:: DATA EXTRACTS ::
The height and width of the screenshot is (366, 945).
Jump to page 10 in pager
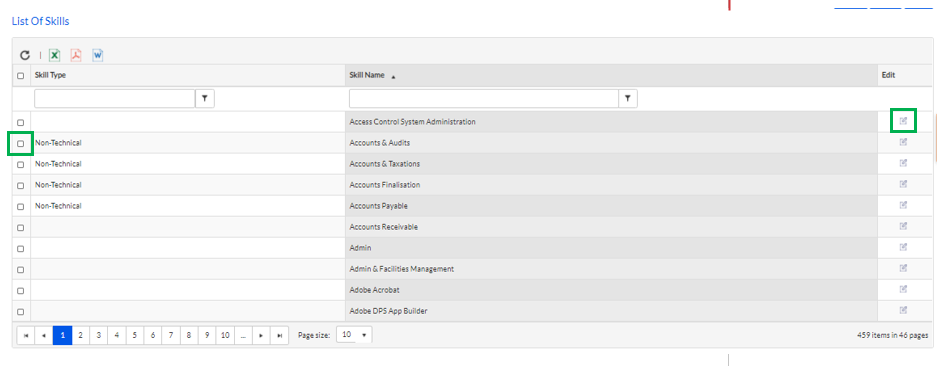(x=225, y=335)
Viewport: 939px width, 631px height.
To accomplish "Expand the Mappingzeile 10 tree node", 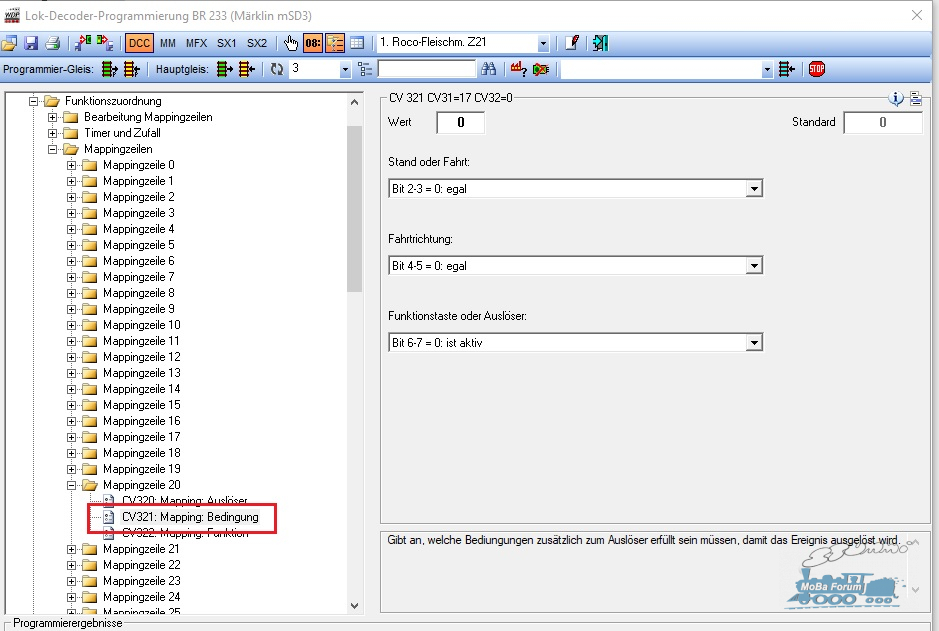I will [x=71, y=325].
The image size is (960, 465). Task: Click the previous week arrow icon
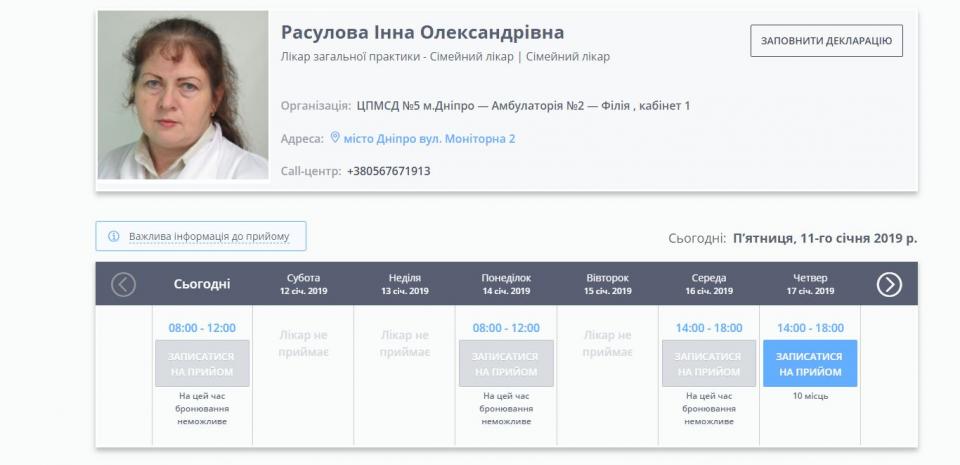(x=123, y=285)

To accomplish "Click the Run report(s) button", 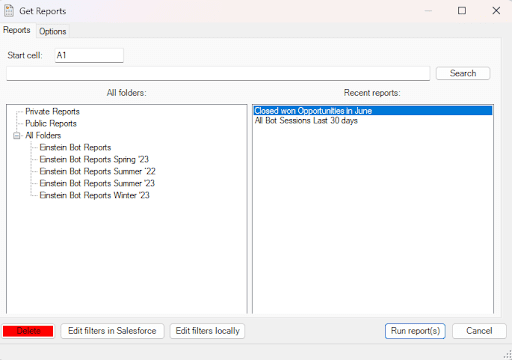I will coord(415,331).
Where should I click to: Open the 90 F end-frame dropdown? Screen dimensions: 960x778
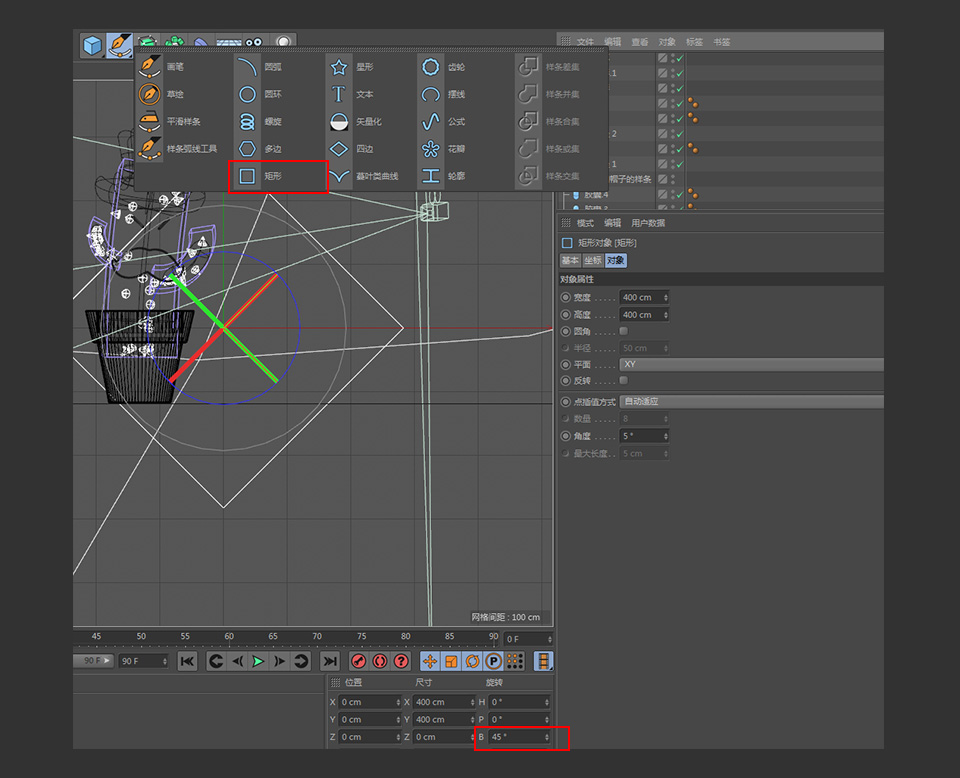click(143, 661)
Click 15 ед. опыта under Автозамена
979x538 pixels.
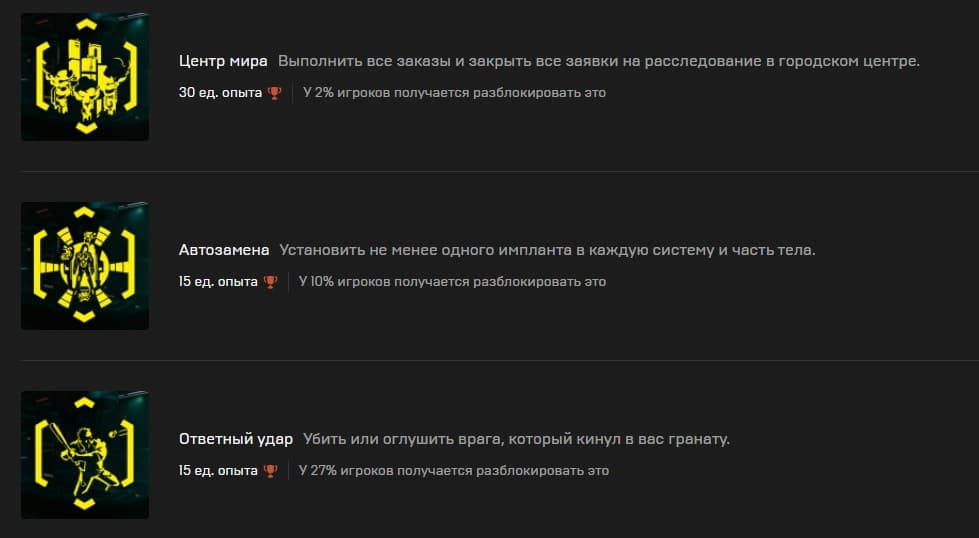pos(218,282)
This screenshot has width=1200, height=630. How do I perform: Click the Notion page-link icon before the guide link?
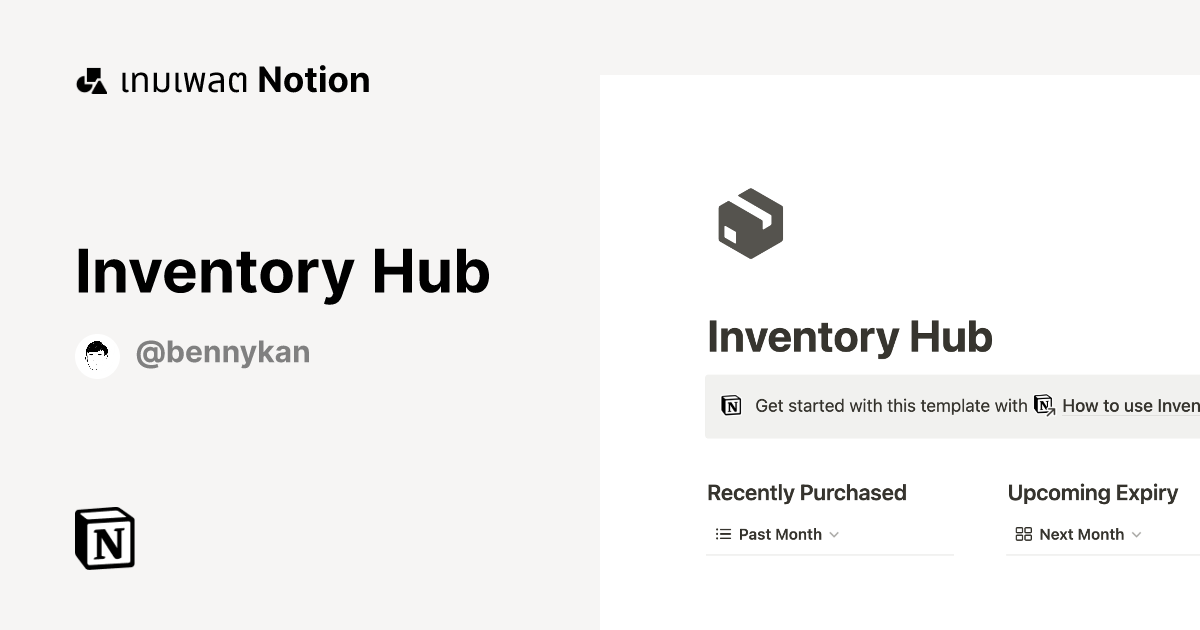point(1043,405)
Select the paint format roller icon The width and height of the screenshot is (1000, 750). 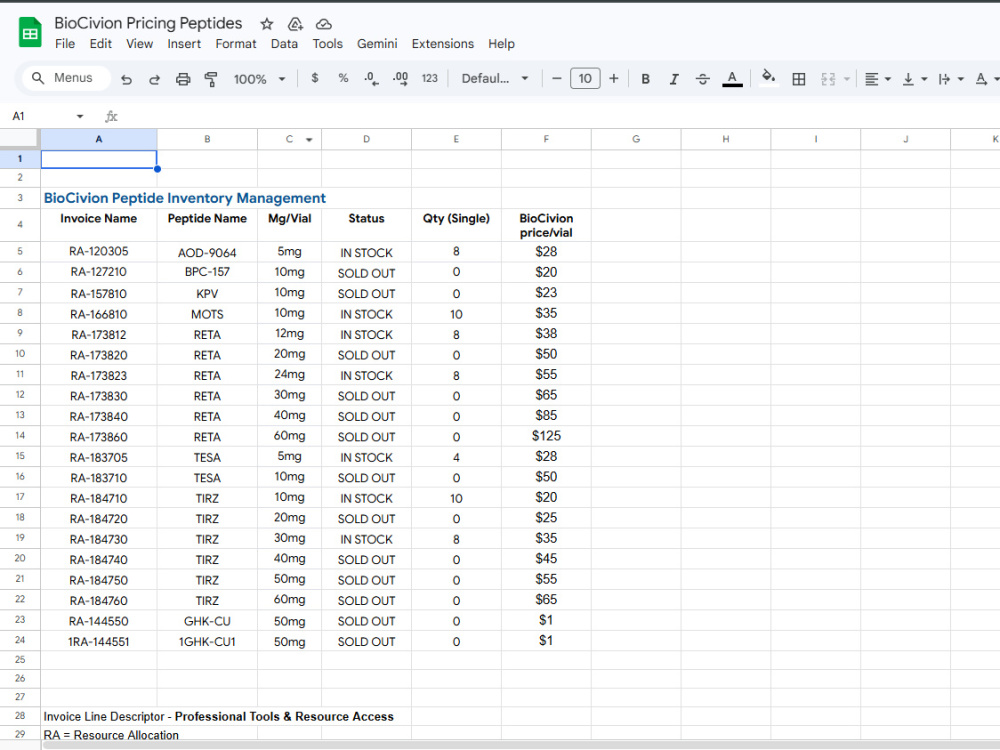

:: WORK INSTRUCTION ::
All that is needed is the span from the line with "979x538 pixels." through the last line of the material above, reproduced exactly and free of pictures.

:: ANSWER BOX ::
979x538 pixels.
pos(218,282)
This screenshot has width=1200, height=630. How do I perform: Click the Notion page-link icon before the guide link?
point(1043,405)
Select the paint format roller icon The width and height of the screenshot is (1000, 750). 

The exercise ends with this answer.